* **Prompt**:
Reproduce every line of the listing below word for word, leaving the pictures out of your answer.

* **Pointing entries for documents and screenshots**:
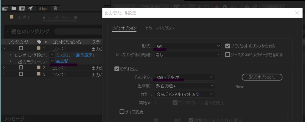Open the 形式 dropdown showing AVI
305x122 pixels.
point(187,46)
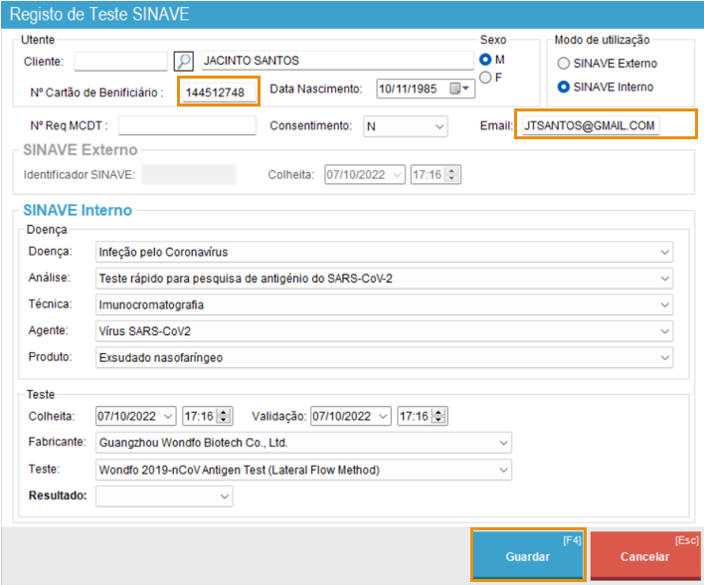Open the Agente dropdown
Image resolution: width=704 pixels, height=585 pixels.
664,330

* **Response to the exercise**:
Open the 形式 dropdown showing AVI
305x122 pixels.
point(187,46)
Open the Agente dropdown
Image resolution: width=704 pixels, height=585 pixels.
664,330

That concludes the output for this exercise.